▶ **Выбранный текст**
+-------+

Когда Иосиф вернулся домой, то обнаружил, что в коммунальной квартире, где он жил с родителями, все тоже рыдают.
Плакала и мать.
Было что-то сюрреалистическое в этом безутешном плаче, в этом настоящем вое с заламыванием рук, с возгласами «увы мне!», в этом массовом психозе, который так напоминал хор из Пролога трагедии Еврипида «Медея»:
Снова слышен тот стон, безутешный плач.
Не удержать боль, хоть за стену прячь.
То с остывшего ложа, где бред горяч,
шлет проклятия мужу Колхиды дочь
и к Фемиде взывает, увлекшей дочь
ее из дому, чтоб, говорят, помочь
мореходам вернуться, спустя года,
к тем, кто ждал их там, как ее – беда,
к берегам Эллады родной – туда,
где пучина гонит свой вал крутой,
и предела нет у пучины той.
Только отец лежал на кровати и с невозмутимым видом перелистывал «Легенды и мифы Древней Греции» Николая Альбертовича Куна. Отец увлекался древностью, находя ее возвышенной, благородной, почти идеальной и достойной всяческого подражания.
Заметив сына, он подмигнул ему и загадочно улыбнулся.
Нет, Александр Иванович никогда не потакал своему сыну, видел в нем разгильдяя и бездельника, был с ним строг и требователен, опять же, не чурался и телесных наказаний, а в гневе бывал страшен, но при этом между ними существовала какая-то таинственная, недоступная для понимания чужих связь, взаимопонимание, которое никогда не выпячивалось, дружба, которая как будто бы и скрывалась от постороннего докучливого взора.
Так, однажды, когда вопрос об отчислении Иосифа из школы был практически решен, Бродского-старшего вызвали на педсовет, чтобы поставить его в известность и высказать ему все о его непутевом сыне. Выслушав неистовых критиков, Александр Иванович встал и неожиданно для всех принялся горячо защищать своего мальчика. Потрясение педагогов было столь велико, что они так и не смогли ничего возразить капитану 3-го ранга. Иосиф был оставлен в школе.

+-------+

▶ **Короткое задание**
Перепишите отрывок из выбранного текста, начиная со слов «Когда Иосиф вернулся» и заканчивая словами «у пучины той.». Везде замените «Еврипида» на «Софокла».

▶ **Исходные данные**
+-------+

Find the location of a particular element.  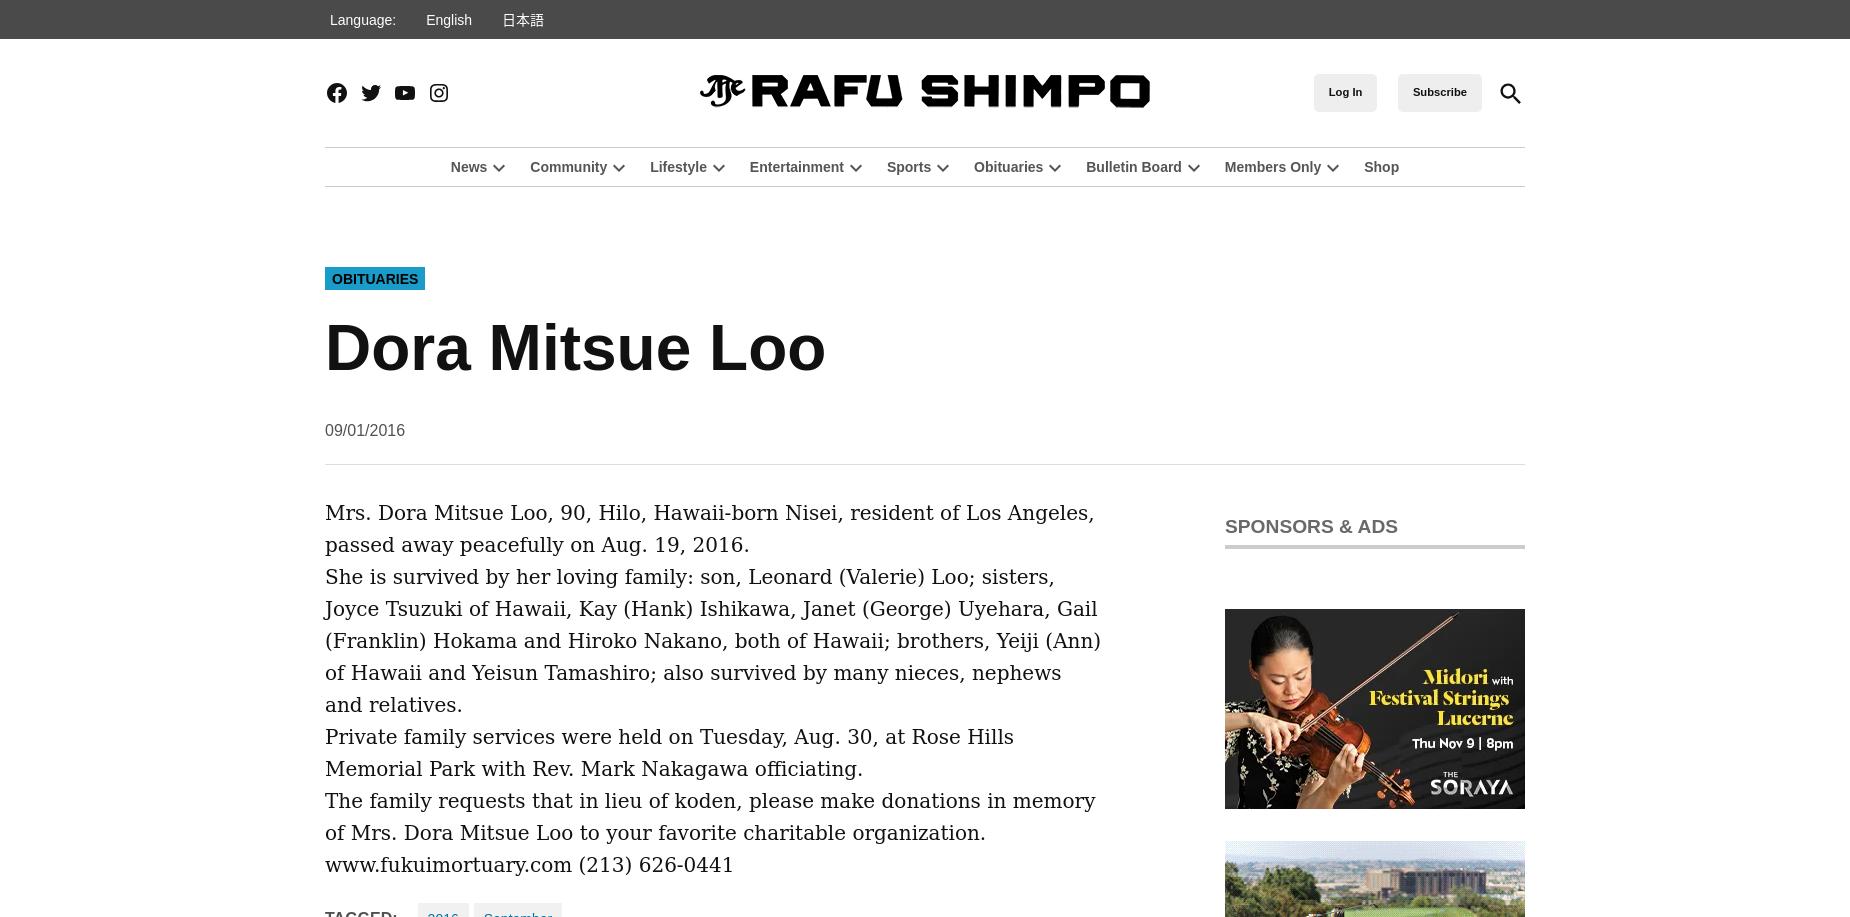

'English' is located at coordinates (447, 18). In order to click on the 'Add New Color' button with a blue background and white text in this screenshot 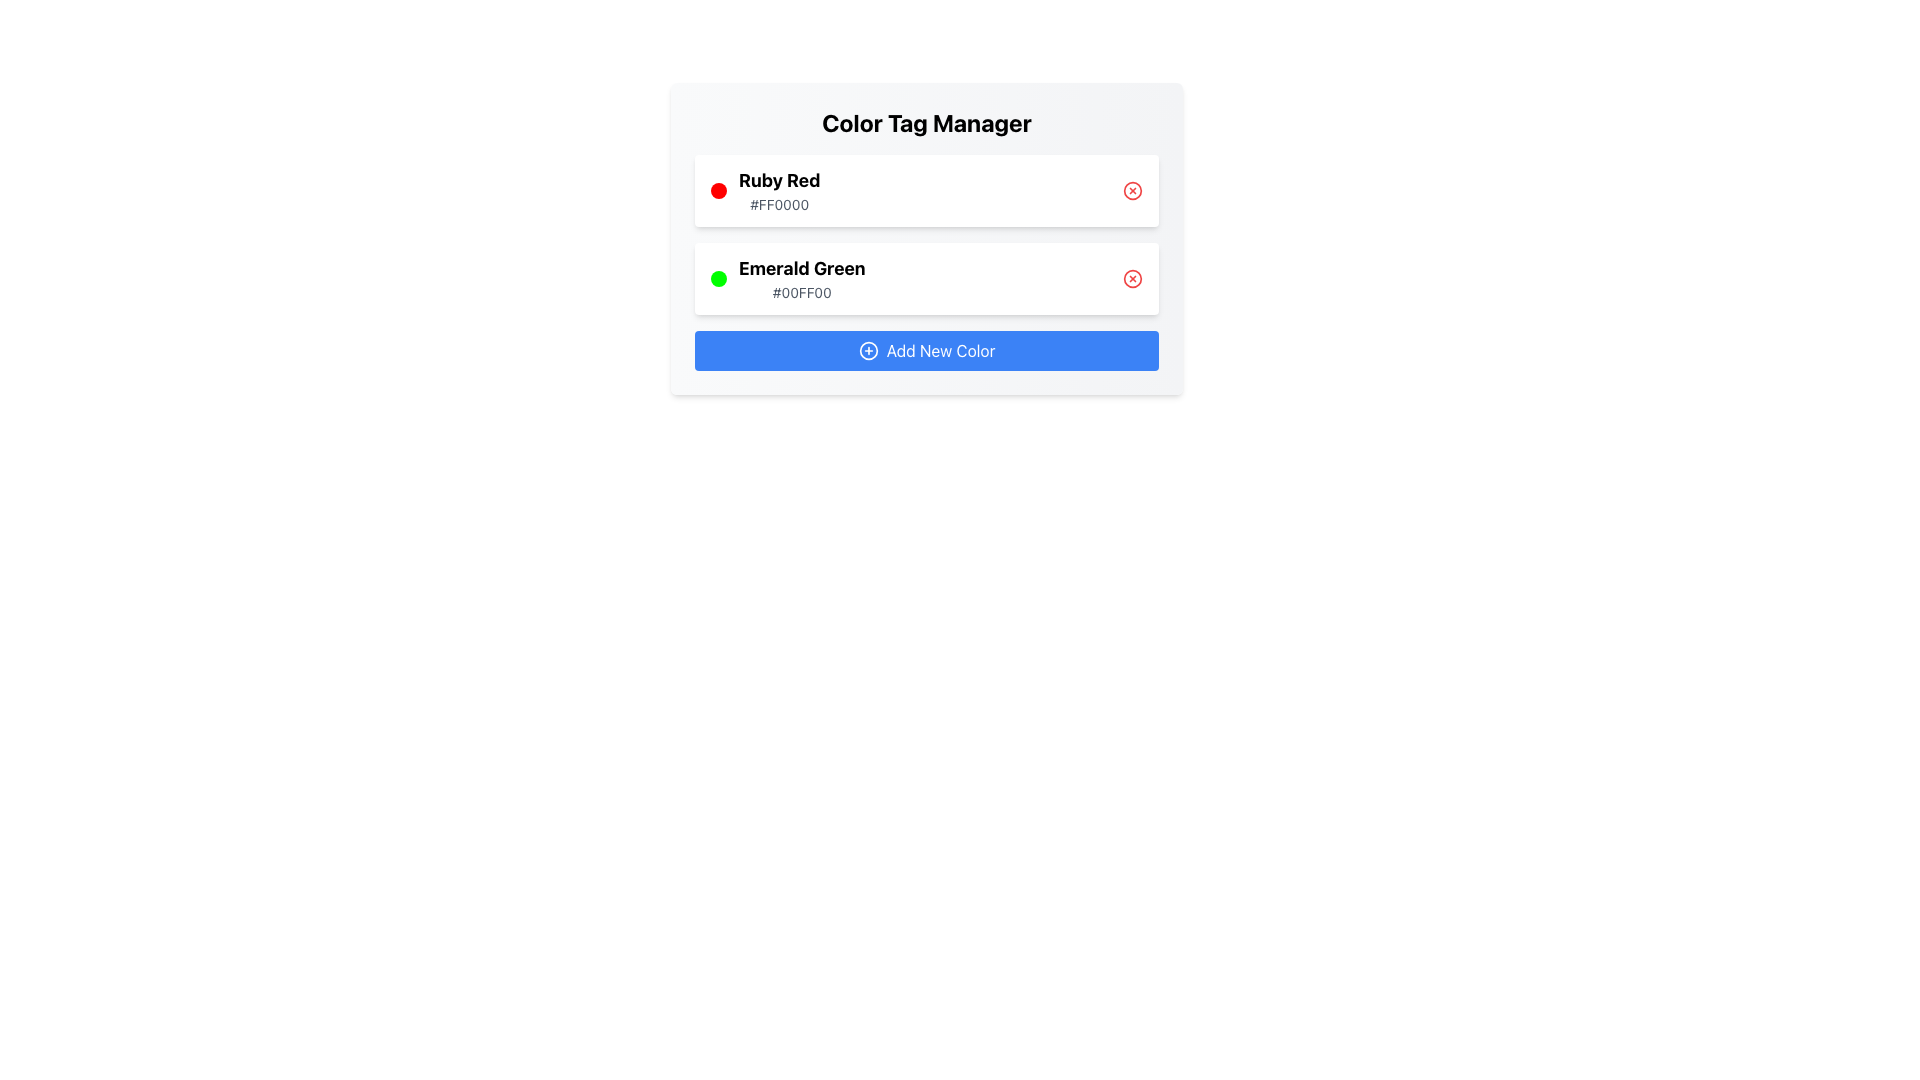, I will do `click(925, 350)`.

+-------+

▶ **Ожидаемый ответ**
Когда Иосиф вернулся домой, то обнаружил, что в коммунальной квартире, где он жил с родителями, все тоже рыдают.
Плакала и мать.
Было что-то сюрреалистическое в этом безутешном плаче, в этом настоящем вое с заламыванием рук, с возгласами «увы мне!», в этом массовом психозе, который так напоминал хор из Пролога трагедии Софокла «Медея»:
Снова слышен тот стон, безутешный плач.
Не удержать боль, хоть за стену прячь.
То с остывшего ложа, где бред горяч,
шлет проклятия мужу Колхиды дочь
и к Фемиде взывает, увлекшей дочь
ее из дому, чтоб, говорят, помочь
мореходам вернуться, спустя года,
к тем, кто ждал их там, как ее – беда,
к берегам Эллады родной – туда,
где пучина гонит свой вал крутой,
и предела нет у пучины той.